Point Arena’s resolution was the first to renounce corporate personhood anywhere in the US, and it doesn’t look like being the last; other cities across the country are currently considering similar moves. Though Bill calls the resolution ‘basically toothless’, it was, as ever, an education tool for a local community who had no idea that corporations were ‘persons’ or why it mattered that they were.
Jan, who has been rummaging around in a file, hands me a piece of paper.
‘Here’s a list we did of what would actually change if we didn’t have corporate personhood,’ she says. ‘We’ turns out to be the venerable campaigning group the Women’s International League for Peace and Freedom (unfortunate acronym: WILPF), founded in the early twentieth century to campaign for women’s rights, whose US branch has adopted the abolition of corporate personhood as one of its national campaigns. WILPF is mobilising to get fifty cities in the US to adopt resolutions like Point Arena’s by 2005, and to make corporate personhood an issue in the 2004 presidential election; though Osama bin Laden may have scuppered any chances of getting it on to the national agenda for a while.

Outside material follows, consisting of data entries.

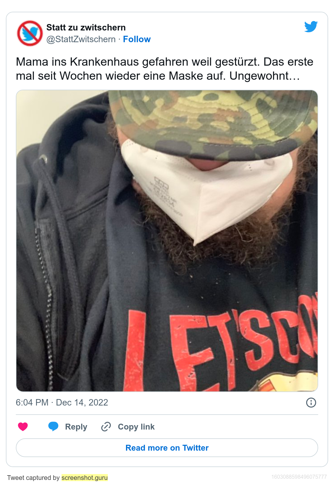Open the 6:04 PM Dec 14, 2022 timestamp

pyautogui.click(x=62, y=403)
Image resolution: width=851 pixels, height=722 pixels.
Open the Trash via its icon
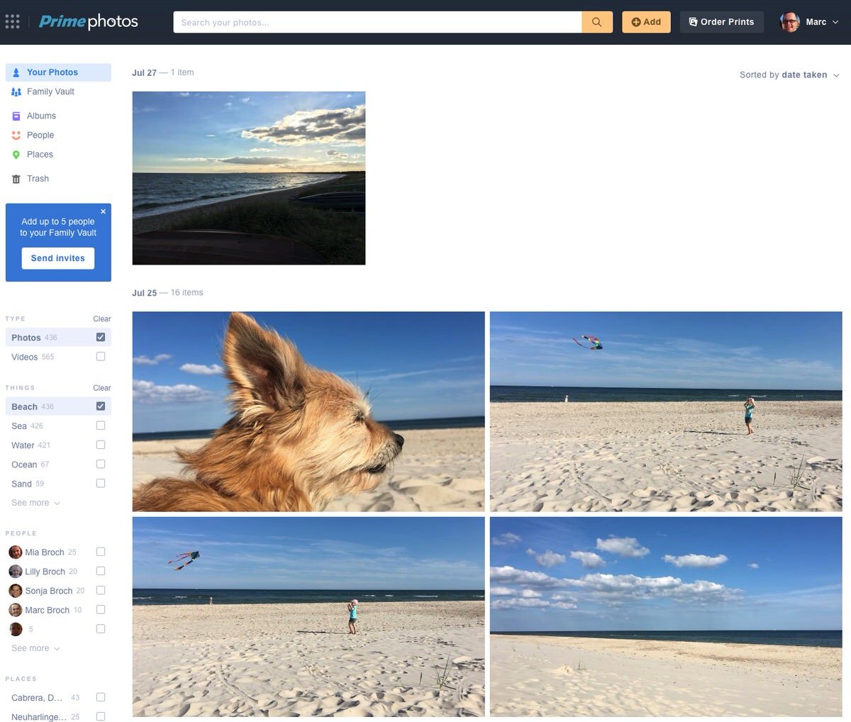16,178
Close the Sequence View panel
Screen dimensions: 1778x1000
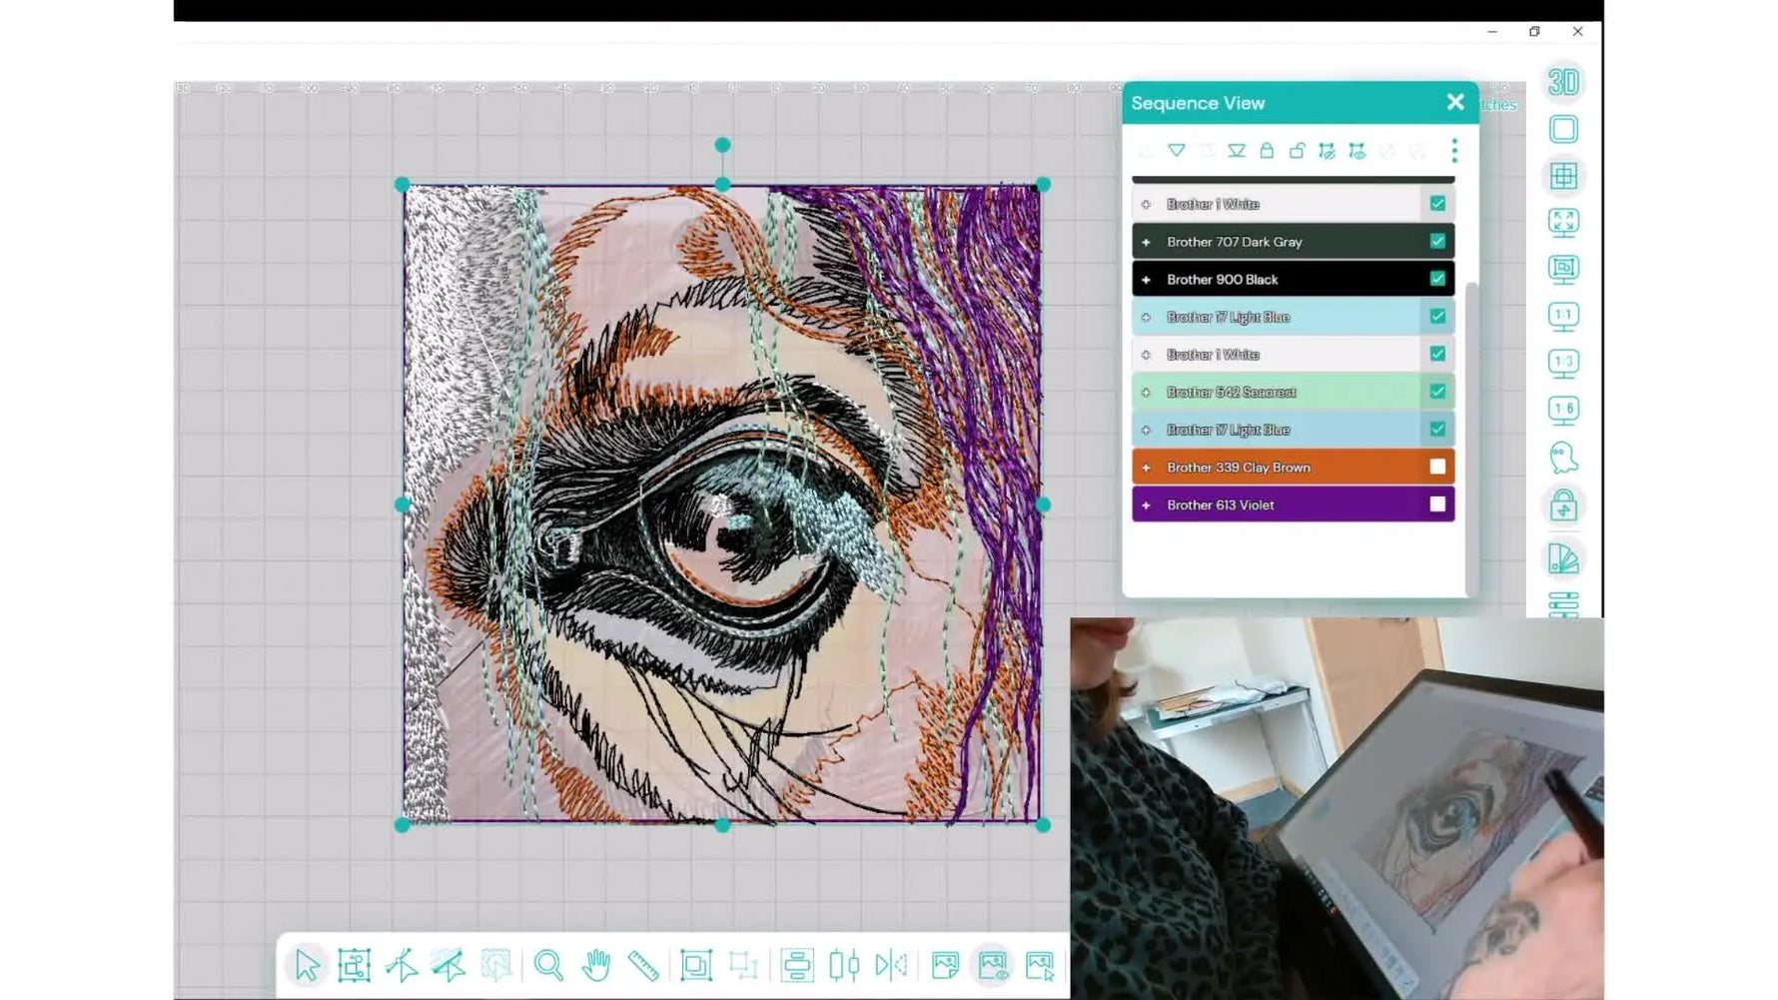click(x=1455, y=102)
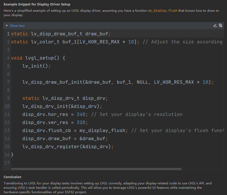The height and width of the screenshot is (195, 227).
Task: Click the lv_disp_drv_register call on line 15
Action: pyautogui.click(x=51, y=147)
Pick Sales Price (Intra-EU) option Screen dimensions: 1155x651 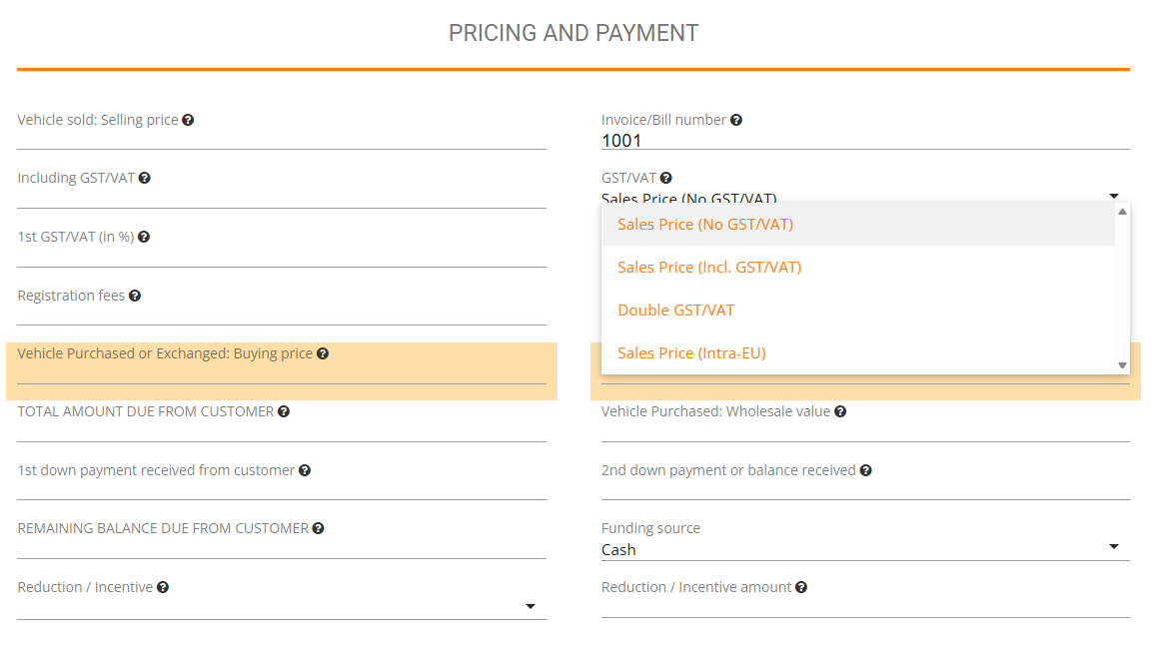tap(691, 352)
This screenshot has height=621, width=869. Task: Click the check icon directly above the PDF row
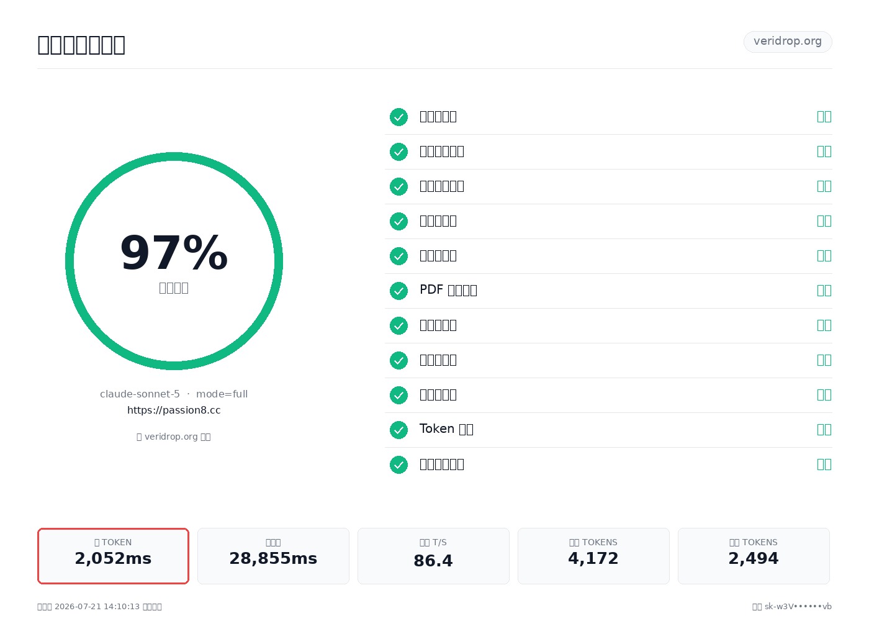[x=398, y=256]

Revoking corporate personhood, claims Jan’s list, would allow local, state and federal government to do things which corporations currently claim are a violation of their constitutional rights. Prohibit political activity by business, for example; revoke corporate charters by popular referendum; allow government agencies to inspect corporate premises with no notice; ban advertising for dangerous products like guns or cigarettes (currently protected as ‘free speech’); prevent damaging mergers or limit the size and scope of corporations. The potential, she says, is enormous.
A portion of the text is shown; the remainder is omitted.